→ **EXERCISE PROMPT**
Using the entries below, transcribe exactly the line containing "Image resolution: width=1254" and each line that follows it to the end.
-- Opening Marker --
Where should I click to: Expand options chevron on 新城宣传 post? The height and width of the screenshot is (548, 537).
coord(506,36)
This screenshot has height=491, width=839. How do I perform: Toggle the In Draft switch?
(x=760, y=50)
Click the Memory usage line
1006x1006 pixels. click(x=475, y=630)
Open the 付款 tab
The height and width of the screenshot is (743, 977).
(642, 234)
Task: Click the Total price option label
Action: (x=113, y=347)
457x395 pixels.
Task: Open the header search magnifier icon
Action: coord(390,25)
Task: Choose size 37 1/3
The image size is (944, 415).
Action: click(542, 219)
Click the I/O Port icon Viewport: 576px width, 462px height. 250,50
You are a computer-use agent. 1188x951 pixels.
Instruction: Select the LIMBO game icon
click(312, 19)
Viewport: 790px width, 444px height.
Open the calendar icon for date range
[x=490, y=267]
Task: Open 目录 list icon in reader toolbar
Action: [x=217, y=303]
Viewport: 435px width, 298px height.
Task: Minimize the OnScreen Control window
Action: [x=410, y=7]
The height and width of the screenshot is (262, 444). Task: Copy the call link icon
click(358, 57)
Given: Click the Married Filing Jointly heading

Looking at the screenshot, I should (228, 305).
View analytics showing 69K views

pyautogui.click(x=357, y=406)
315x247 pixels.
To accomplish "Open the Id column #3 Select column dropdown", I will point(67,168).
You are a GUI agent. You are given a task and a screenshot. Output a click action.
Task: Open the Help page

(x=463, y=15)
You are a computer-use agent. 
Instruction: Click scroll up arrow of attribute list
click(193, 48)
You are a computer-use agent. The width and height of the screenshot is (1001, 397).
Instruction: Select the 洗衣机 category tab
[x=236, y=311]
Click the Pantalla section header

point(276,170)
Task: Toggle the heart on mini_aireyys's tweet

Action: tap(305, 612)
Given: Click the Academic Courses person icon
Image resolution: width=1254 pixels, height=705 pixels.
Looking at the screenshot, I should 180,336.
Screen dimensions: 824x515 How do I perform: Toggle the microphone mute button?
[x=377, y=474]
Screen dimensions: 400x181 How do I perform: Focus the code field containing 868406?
-- Closing Marker --
→ **ANSWER TO THIS TASK**
Image resolution: width=1254 pixels, height=705 pixels.
Looking at the screenshot, I should 180,336.
Screen dimensions: 824x515 How do I perform: Toggle the microphone mute button?
[x=377, y=474]
Screen dimensions: 400x181 How do I perform: Focus the code field containing 868406?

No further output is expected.